We also de-duplicate rows before we load them into your destination. We use the _fivetran_id
field, which is the hash of the non-Fivetran values in every row, to avoid creating multiple rows with identical contents. If, for example, you have the following table in your source:
description | quantity |
---|---|
Shrink-ray gun | 1 |
Shrink-ray gun | 1 |
Shrink-ray gun | 1 |
Then your destination table will look like this:
description | quantity | _fivetran_synced | _fivetran_index | _fivetran_deleted | _fivetran_id |
---|---|---|---|---|---|
Shrink-ray gun | 1 | '2000-01-01 00:00:00' | 0 | FALSE | asdf |
Deleted rowslink
We don't delete rows from the destination, though the way for how we process deletes differs for tables with primary keys and tables without a primary key.
Change trackinglink
You cannot sync tables without a primary key because CT requires primary keys to record changes. Tables without a primary key are excluded from your syncs. They are still listed in your Fivetran dashboard, but appear disabled.

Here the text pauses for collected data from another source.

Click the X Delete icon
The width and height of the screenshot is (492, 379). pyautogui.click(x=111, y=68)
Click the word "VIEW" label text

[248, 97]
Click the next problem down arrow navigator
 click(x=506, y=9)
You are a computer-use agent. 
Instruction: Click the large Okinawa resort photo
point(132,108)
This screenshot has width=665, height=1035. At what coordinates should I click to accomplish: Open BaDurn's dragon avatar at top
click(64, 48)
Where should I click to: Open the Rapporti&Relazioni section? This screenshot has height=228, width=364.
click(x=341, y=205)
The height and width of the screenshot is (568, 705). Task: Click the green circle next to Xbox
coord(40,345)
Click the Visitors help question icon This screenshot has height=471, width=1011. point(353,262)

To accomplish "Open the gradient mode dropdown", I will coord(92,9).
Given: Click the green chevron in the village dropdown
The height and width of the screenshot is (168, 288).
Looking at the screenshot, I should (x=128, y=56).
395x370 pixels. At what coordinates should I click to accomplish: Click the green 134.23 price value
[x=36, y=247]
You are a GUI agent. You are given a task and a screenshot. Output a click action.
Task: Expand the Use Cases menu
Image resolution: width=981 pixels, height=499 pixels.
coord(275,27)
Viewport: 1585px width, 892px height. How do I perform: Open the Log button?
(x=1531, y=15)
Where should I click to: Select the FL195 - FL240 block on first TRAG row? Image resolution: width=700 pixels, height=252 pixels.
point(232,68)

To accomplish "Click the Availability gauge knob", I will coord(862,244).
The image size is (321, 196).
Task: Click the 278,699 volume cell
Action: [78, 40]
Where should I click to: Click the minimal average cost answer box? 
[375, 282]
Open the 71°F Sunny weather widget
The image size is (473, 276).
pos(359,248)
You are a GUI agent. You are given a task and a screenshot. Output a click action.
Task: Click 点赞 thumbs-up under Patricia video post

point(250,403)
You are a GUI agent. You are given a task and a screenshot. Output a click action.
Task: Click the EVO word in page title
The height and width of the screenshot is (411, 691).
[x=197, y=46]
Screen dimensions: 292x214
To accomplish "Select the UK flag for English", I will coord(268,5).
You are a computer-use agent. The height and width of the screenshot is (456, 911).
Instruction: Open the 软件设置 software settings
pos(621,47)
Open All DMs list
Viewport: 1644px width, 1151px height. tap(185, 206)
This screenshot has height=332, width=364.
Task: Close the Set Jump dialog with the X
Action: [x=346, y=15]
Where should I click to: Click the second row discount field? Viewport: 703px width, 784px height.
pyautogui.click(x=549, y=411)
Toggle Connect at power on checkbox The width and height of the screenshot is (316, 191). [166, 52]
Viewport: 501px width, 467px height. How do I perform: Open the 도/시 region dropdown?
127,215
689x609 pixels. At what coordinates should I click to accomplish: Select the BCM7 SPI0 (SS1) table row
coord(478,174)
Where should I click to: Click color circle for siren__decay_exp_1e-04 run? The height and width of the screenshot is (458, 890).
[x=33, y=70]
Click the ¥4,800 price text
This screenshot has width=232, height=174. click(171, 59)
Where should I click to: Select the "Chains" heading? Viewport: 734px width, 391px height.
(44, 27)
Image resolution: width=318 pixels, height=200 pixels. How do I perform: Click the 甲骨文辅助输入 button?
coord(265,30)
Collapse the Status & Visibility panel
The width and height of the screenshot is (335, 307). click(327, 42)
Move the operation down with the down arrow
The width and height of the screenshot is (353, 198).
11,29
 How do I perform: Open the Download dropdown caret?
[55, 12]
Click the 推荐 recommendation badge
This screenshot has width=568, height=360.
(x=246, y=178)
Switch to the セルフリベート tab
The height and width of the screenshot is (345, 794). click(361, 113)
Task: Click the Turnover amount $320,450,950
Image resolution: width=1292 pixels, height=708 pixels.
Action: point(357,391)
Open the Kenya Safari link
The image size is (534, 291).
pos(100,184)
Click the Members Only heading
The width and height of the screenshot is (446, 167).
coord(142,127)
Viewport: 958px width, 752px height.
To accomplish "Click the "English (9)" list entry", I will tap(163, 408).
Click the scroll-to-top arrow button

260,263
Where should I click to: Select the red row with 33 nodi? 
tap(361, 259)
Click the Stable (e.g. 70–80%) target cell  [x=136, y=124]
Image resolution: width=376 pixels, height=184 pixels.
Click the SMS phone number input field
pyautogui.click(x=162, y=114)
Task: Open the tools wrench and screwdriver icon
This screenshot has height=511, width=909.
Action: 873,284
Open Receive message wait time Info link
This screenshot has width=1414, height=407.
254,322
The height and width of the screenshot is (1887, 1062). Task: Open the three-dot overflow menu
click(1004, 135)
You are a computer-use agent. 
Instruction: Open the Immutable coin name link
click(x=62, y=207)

If you want to add a primary key to a table, you can run the following query in your primary database:
ALTER TABLE <schema>.<pkless_table> ADD _id int NOT NULL IDENTITY (1,1) PRIMARY KEY
content_copy
The new _id
primary key column...
- Auto-generates a sequential
_id
value when a new record is added - Cannot be changed or overwritten with new values
- Automatically populates on all records when added to an existing table
Change data capturelink
We merge changes to tables without a primary key into the corresponding tables in your destination:
- An INSERT in the source table generates a new row in the destination with
_fivetran_deleted = FALSE
- A DELETE in the source table updates the corresponding row in the destination with
_fivetran_deleted = TRUE
- An UPDATE in the source table soft deletes the existing row in the destination by setting
_fivetran_deleted = TRUE
, then inserts a new row with the updated values
Migrating Service Providerslink
If you want to migrate service providers, we will need to do a full re-sync of your data because the new service provider won't retain the same change tracking data as your original SQL Server database.